Property tax relief from Colorado: what is it?

Last week, Gov. Polis called a special legislative session to approve property tax relief. After four days of discussion and debate, lawmakers approved the property tax relief from Colorado, and on Monday night, Gov. Polis signed the legislation into law.  

“I’m proud to provide immediate property tax relief in partnership with the legislature for all Coloradans and help those who need it the most,” Gov. Polis said in a tweet. “Thanks to these actions, more hardworking people can stay in the communities they love or grew up in.”

The new legislation raises the exemption for homeowners from $15,000 to $55,000. Also, the new legislation reduces the statewide assessment rate, which is used to determine the final tax, to 6.7% from 6.765%.

Thanks to the new change and lower property tax rates, a person whose home value is a half-million dollars could save a couple hundred dollars. On the other hand, a homeowner with a house worth $5 million could save a couple thousand dollars.

However, the savings will likely compensate partly for next year’s tax bill increases due to higher property values. The changes will apply to the current tax year, for which the taxes will be paid next year.

Other benefits for low-income families

In addition to the property tax relief from Colorado, lawmakers also changed how the state will pay TABOR (Taxpayer Bill of Rights) refunds next year.

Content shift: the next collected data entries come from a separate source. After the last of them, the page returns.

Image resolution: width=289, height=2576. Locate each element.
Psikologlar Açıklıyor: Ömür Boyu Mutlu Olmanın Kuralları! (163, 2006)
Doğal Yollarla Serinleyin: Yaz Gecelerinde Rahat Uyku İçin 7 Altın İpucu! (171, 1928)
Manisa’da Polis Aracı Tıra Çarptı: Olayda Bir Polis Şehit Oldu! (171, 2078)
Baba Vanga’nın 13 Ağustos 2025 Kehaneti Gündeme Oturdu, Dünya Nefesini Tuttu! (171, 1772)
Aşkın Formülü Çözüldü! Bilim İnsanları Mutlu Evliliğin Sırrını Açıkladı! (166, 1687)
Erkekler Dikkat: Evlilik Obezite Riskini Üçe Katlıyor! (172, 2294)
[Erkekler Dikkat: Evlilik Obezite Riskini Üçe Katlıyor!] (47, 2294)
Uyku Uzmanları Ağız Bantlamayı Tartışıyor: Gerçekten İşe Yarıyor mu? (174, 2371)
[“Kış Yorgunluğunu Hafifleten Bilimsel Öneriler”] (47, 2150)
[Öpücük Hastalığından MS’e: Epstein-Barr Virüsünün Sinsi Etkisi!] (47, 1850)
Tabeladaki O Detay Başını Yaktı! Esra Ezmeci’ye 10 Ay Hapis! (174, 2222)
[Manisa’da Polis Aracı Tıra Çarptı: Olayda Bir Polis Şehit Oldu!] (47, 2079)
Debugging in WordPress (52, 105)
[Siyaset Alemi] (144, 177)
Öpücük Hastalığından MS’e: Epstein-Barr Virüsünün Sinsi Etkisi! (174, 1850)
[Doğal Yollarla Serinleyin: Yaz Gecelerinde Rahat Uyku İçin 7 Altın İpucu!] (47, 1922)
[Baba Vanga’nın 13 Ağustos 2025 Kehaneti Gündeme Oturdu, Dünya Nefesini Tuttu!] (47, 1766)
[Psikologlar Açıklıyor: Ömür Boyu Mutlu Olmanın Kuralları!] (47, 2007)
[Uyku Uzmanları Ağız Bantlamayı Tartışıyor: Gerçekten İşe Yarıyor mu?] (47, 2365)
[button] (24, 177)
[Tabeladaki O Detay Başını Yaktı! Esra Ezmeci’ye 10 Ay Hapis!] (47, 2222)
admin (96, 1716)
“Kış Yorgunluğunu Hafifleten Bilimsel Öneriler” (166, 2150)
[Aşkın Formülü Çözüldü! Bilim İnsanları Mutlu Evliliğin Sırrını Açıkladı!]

Usually, the state pays TABOR refunds in tiers, with those with higher income receiving comparatively higher refunds as they paid more in taxes.

Starting next year, however, the state will pay a ‘flat’ refund, i.e., dividing the TABOR refunds equally among tax filers. The state adopted this system once before.

The refund is estimated to be around $800 next year. It would result in a gain of over $200 for those in the lowest income tier, but a loss of about $1,000 for those in the highest tier.

Another change that the lawmakers approved is expanding the state’s Earned Income Tax Credit (EITC). This change would mean low-income families would be getting $183 million more in EITC.

In all, those in the lowest income tier (more than 1.3 million tax filers) would witness about $474 million in new tax benefits. However, about $300 million of those benefits would come from higher TABOR refunds, while the rest will come from the expansion of the earned income credit.

“It takes from the rich and gives to the poor,” Rep. Gabe Evans said.